-- Information given --
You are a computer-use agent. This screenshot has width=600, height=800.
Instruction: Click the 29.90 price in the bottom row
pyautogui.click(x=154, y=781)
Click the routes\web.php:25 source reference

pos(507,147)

-- Exercise details --
Rewrite the records above, replacing "bottom row" with "last row" and leaving everything else as it is.

-- Final result --
You are a computer-use agent. This screenshot has width=600, height=800.
Instruction: Click the 29.90 price in the last row
pyautogui.click(x=154, y=781)
Click the routes\web.php:25 source reference

pos(507,147)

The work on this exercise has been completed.